# Directions
Copy out the material below with "Click" swapped for "Press" and nothing else changed, and leave the pictures out.

# Data to process

══════════════════════════════

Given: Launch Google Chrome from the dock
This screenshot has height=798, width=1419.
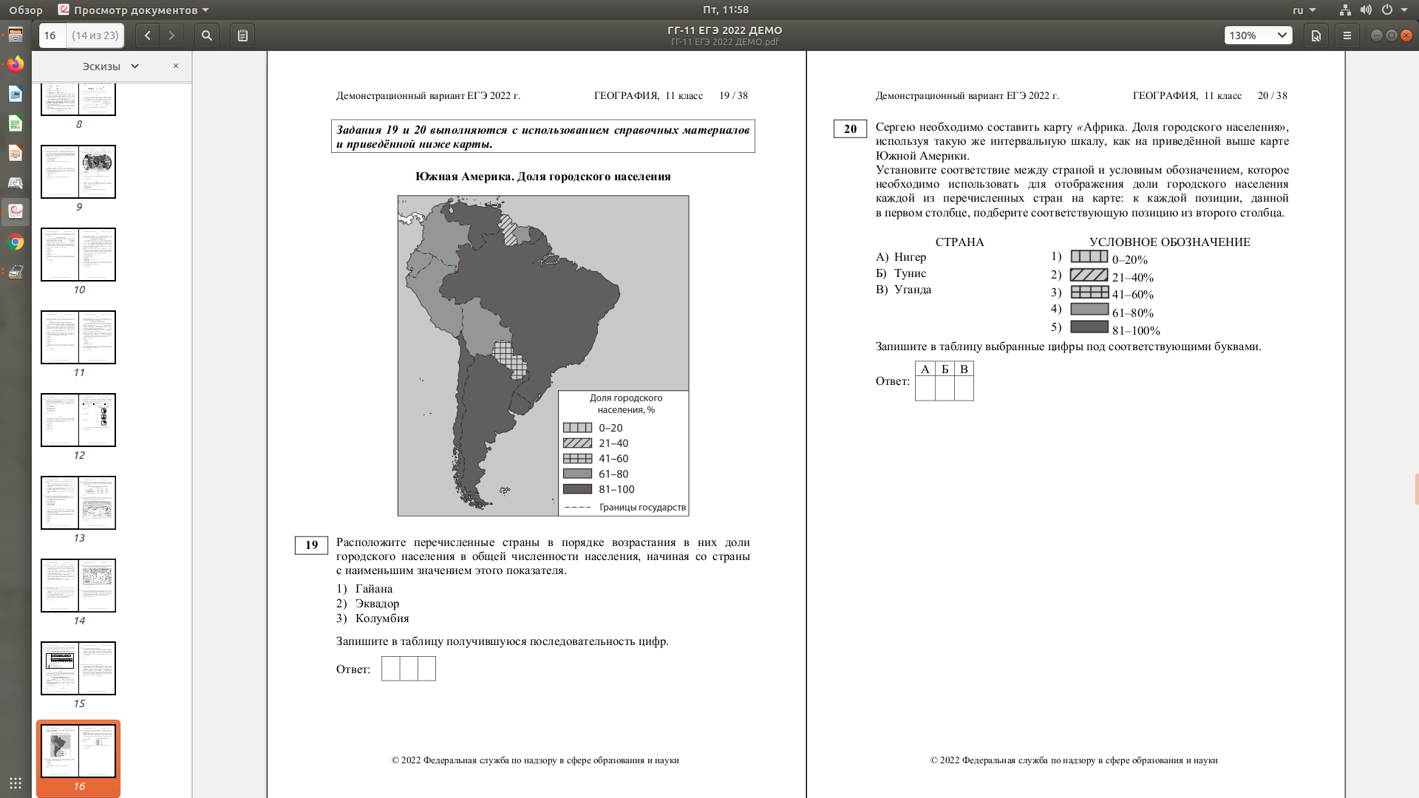Looking at the screenshot, I should tap(16, 242).
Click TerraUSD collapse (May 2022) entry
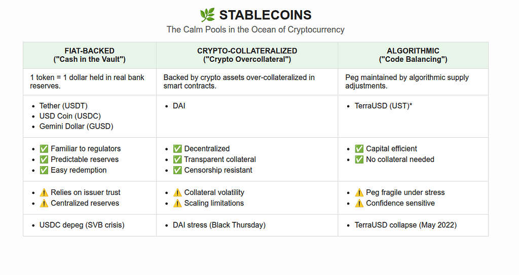 pos(405,225)
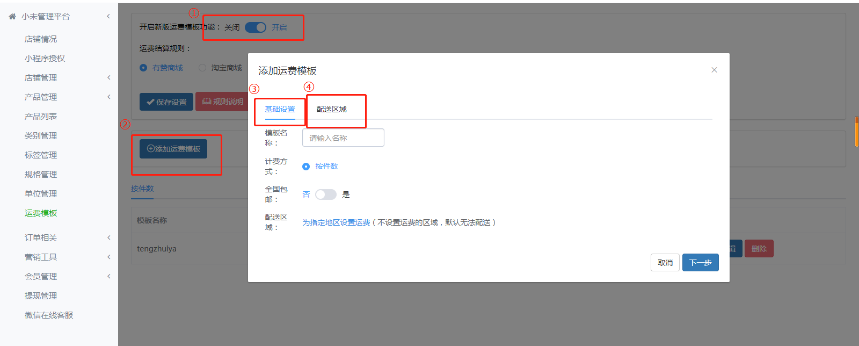The image size is (859, 346).
Task: Close the 添加运费模板 dialog with the X
Action: [714, 70]
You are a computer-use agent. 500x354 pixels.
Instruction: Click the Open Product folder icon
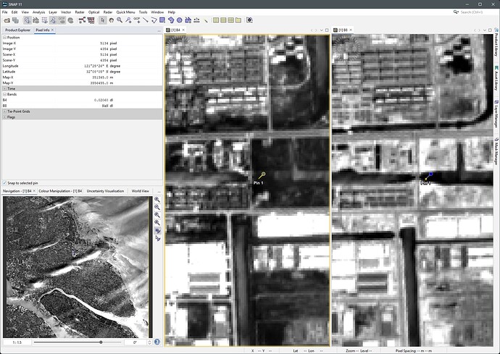[x=6, y=20]
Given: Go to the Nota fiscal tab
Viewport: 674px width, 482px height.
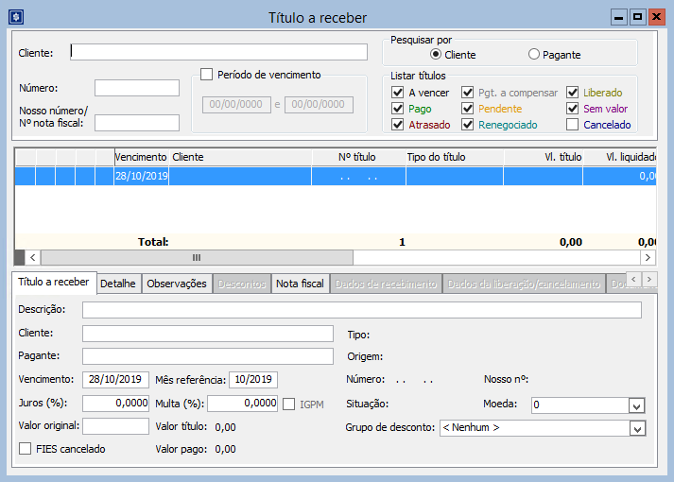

══════════════════════════════

# Reply
Given: Launch Google Chrome from the dock
This screenshot has height=798, width=1419.
Looking at the screenshot, I should tap(16, 242).
Press TerraUSD collapse (May 2022) entry
 pos(405,225)
The image size is (859, 346).
Task: Close the 添加运费模板 dialog with the X
Action: [714, 70]
You are a computer-use agent. 500x354 pixels.
Instruction: Press the Open Product folder icon
[x=6, y=20]
Given: Go to the Nota fiscal tab
Viewport: 674px width, 482px height.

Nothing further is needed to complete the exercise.